— MATERIAL PROVIDED —
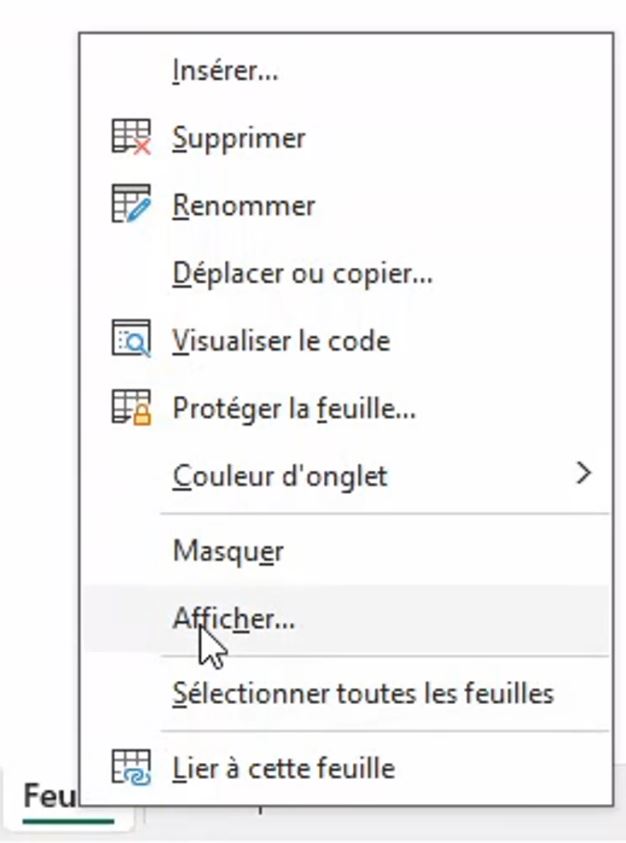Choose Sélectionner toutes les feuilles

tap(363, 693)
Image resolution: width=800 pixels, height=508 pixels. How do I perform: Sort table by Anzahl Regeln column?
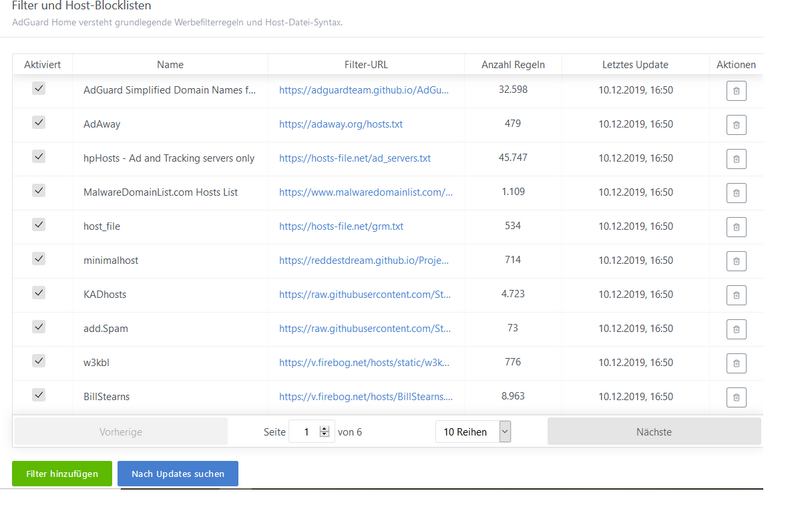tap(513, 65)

---

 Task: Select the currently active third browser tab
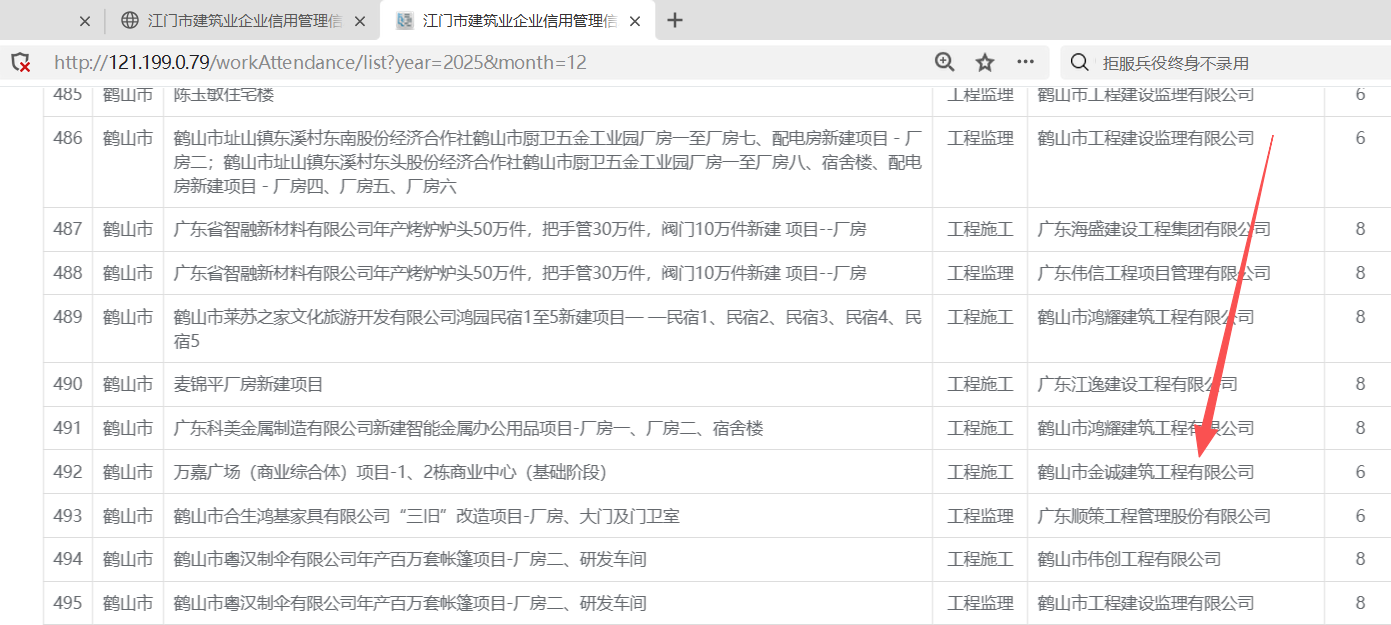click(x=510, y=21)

— GIVEN EXERCISE —
Please pull out each row above that contains the string "height" and copy it whole, counting only matches with the same capitalization.

— RESPONSE TO THE EXERCISE —
Image resolution: width=800 pixels, height=508 pixels. How do I perform: Sort table by Anzahl Regeln column?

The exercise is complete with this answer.